Romance of the Three Kingdoms
Creative Assembly must know already that they have a ‘magic formula’ on their Total War games. This could be pretty much the excuse to avoid the risk of adding new gameplay mechanics or drastic changes and yet, despite that, they did it. Yes, it’s way easier to play it safe and do fan service but evolution is required sometimes.
This evolution comes in the shape of substantial changes in the way you control the overall strategy map and minor changes on the battles themselves. This may seem a bad decision for some but, trust me, it works like charm.
Let’s start addressing these changes. Factions are the first and most immediately noticeable change. Instead of having different Factions to choose from, Three Kingdoms offers a huge number of playable Warlords, each with their own bonuses and skills among other variables.
The way armies are deployed on the map has been significantly reduced in size and number on the early stages of the campaign. Additional deployable armies are unlocked through the main character level progression, and each army can have up to 3 Warlords – aka Generals- commanding it.
Warlords play a huge role; each one has a class and different personality attributes that are used to measure the outcome of potential relationships between both allies and enemies, creating an additional layer of happiness and relationship management.
On the Romance campaign modes, Warlords are particularly important as they bring a unique feature to this campaign mode; duels. Duels are basically 1v1 fights with enemy Warlords, followed by a strict code of honor. This code of honor prevents the interfering of allies and enemy troops until there’s a winner and a fallen.

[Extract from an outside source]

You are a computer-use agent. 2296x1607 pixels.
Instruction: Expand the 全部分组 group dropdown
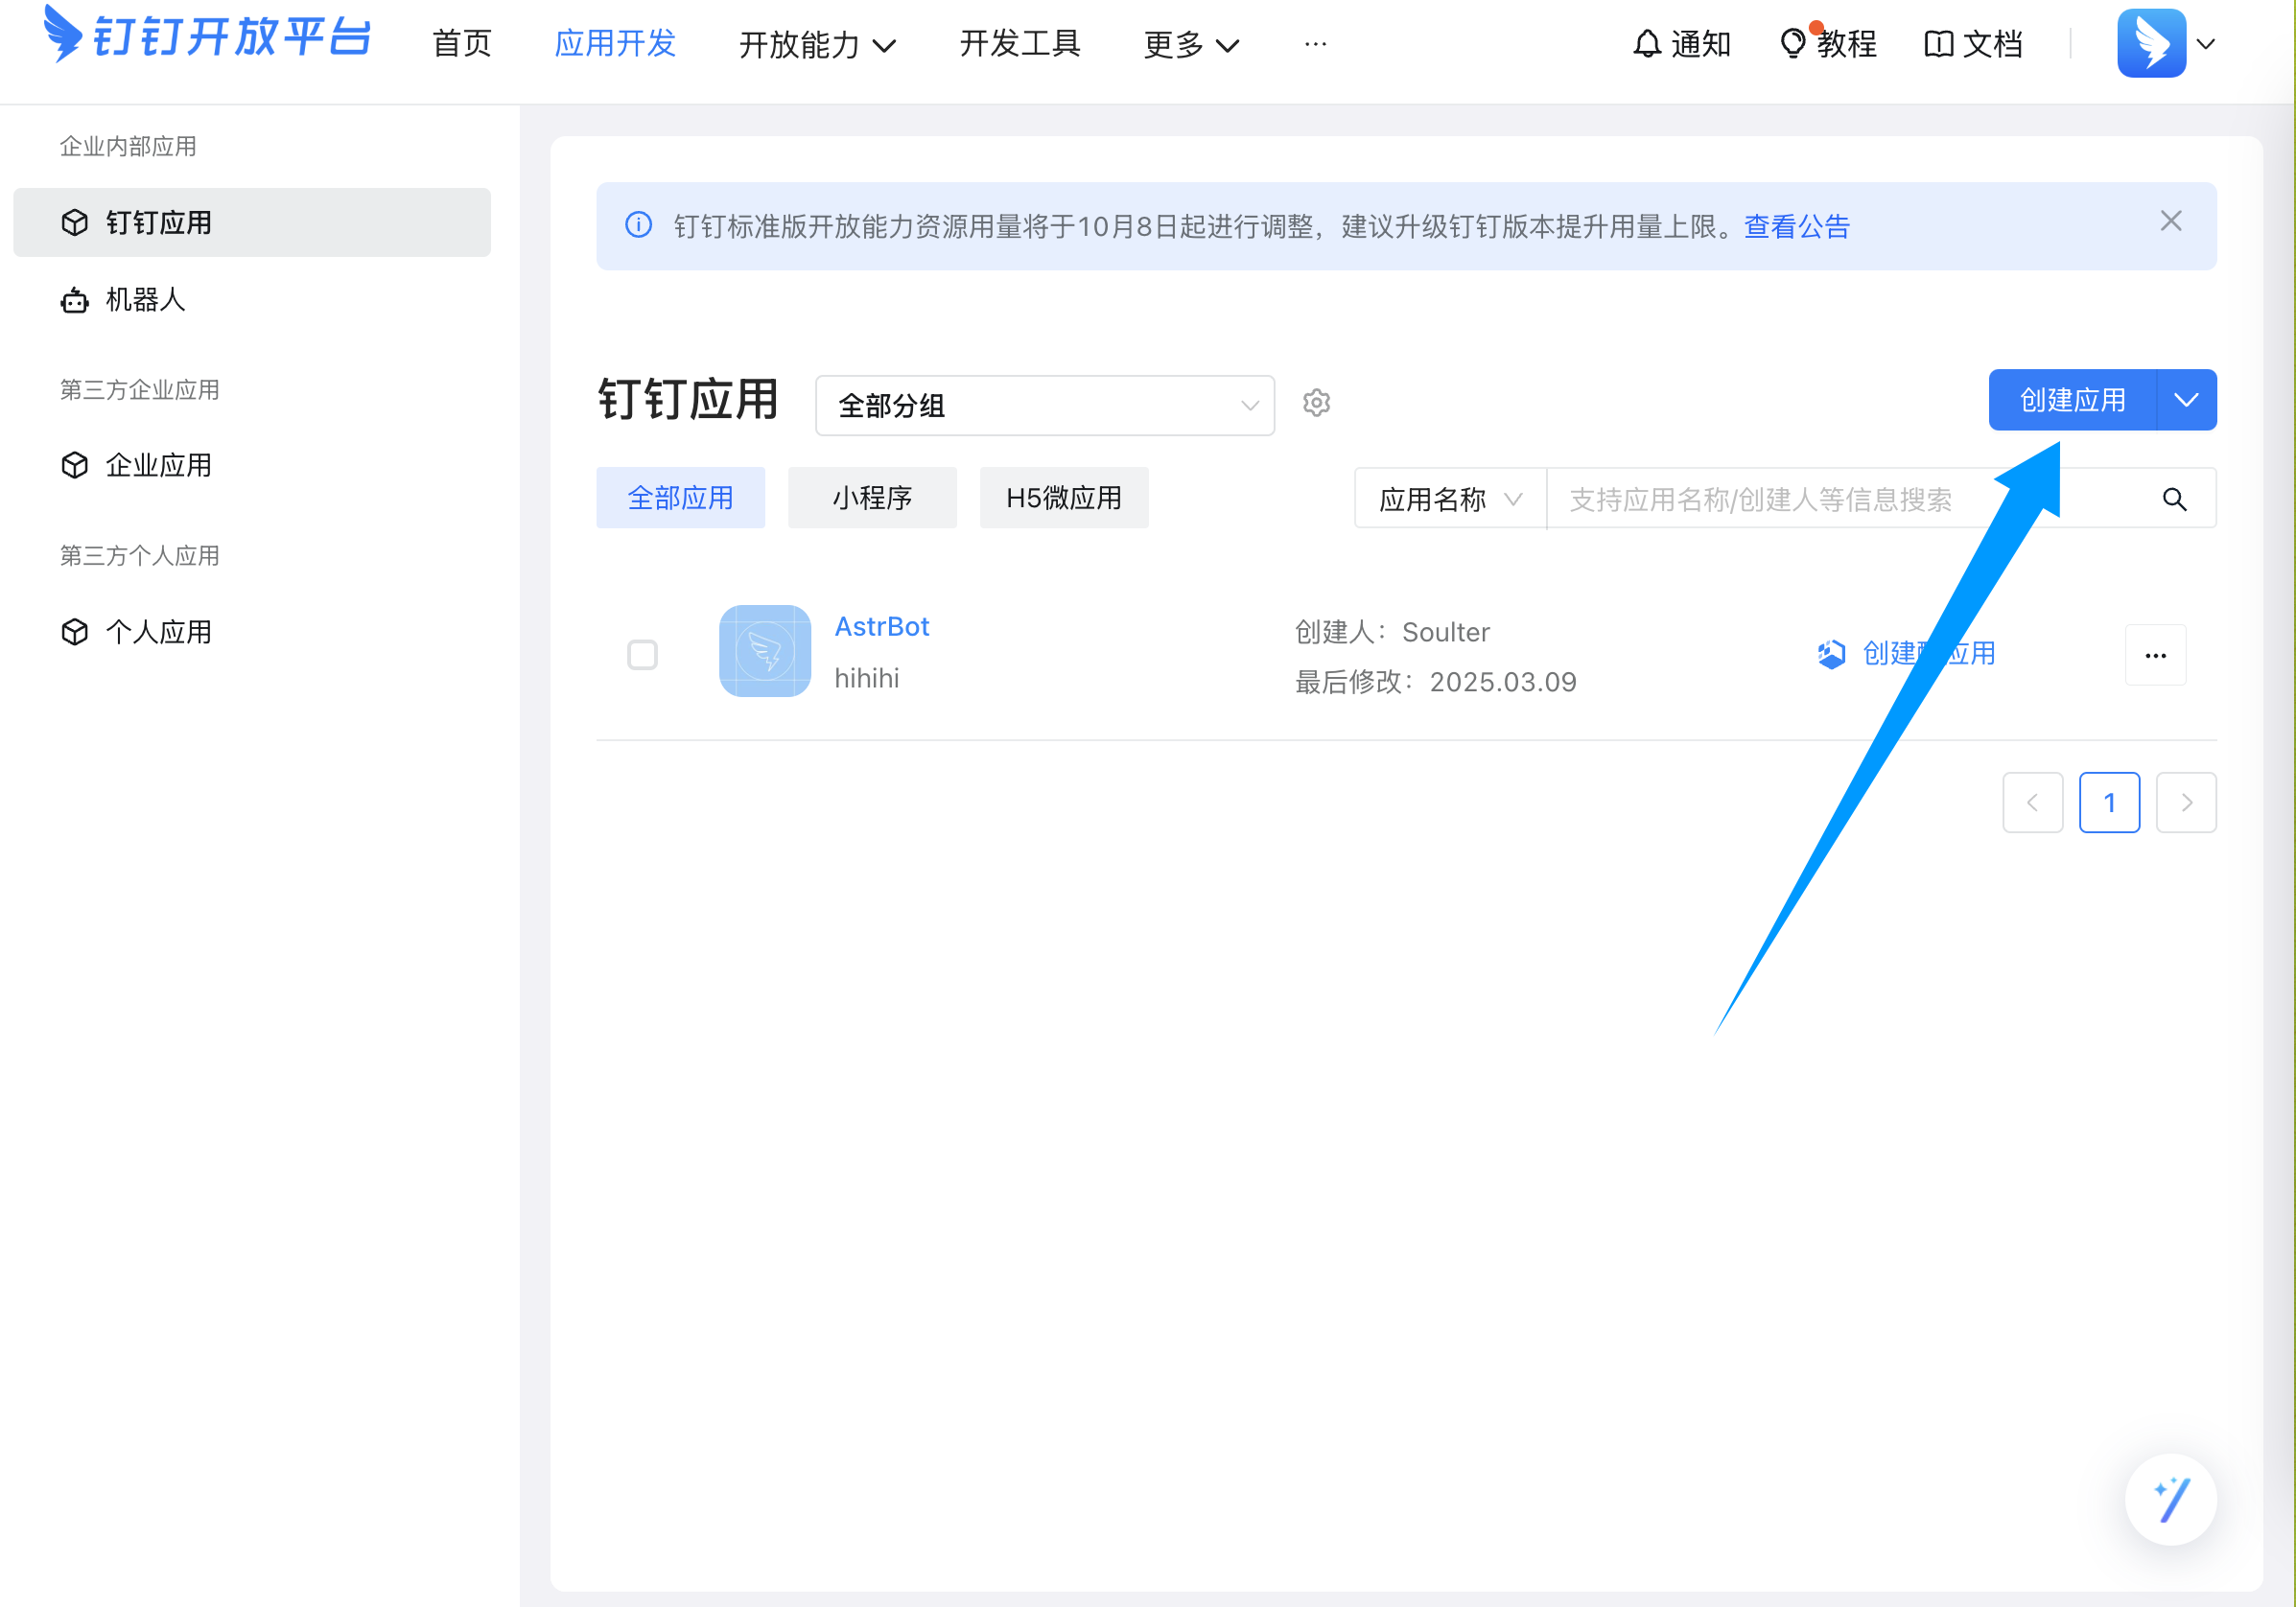1044,405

I can’t deny it took some time to get used to some of these changes I’ve mentioned, but luckily, it didn’t take me that long. As I played this last entry I came back and forth to other Total War games like Total War Shogun 2 and Total War Warhammer and I had no trouble switching my mind between the old and the new ‘controls’.
Visually, at first glance, there’s a big impact as most of the UI and menus have been completely changed, fitting and accommodating to the new thematic climax. Everything is more organized now, but, being used to the chaotic menus of the previous titles, it does take some time to find everything you need. Funny, isn’t it?
Graphics wise, the game looks stunning and runs spectacularly good. The size of the campaign map is huge -after all, it’s the map of China- and that means conquering will take a bit longer than expected but, on the other hand, the ‘slow paced’ military expansion will allow you to enjoy every second of it. The art style of Three Kingdoms is amazing; the campaign map feels like it was made using the oil on canvas technique, and it really suits the game.
In-game battle maps are varied on size and setting, and gorgeous to stare at. The attention to detail and the strategic possibilities on each one of these are the highlight here. In my opinion, Three Kingdoms features some of the best battle maps of the franchise and I’m sure most of the community would agree on this.
The sound of victory
The sound section of Three Kingdoms goes in line with the quality of this title. There are Chinese and English options for voice acting and the game features a majestic soundtrack. Sound effects here are top-notch and add to each battle a good realism level. Armies and their characteristic war shouts are perfectly recreated.
The task of successfully implementing two different campaign modes based on such a complex historical context and matter is enough reason for an award. Overall, Three Kingdoms ticks every box a Total War fan would expect, as well as adding quality improvements and brand new mechanics such as the duels. I would recommend this game to the casual player with some interest in the Three Kingdoms novel or strategy itself. Three Kingdoms is total war done well, with huge improvements on the diplomacy system and a drastically changed UI, it manages to raise the already working formula and bring it into a whole new league.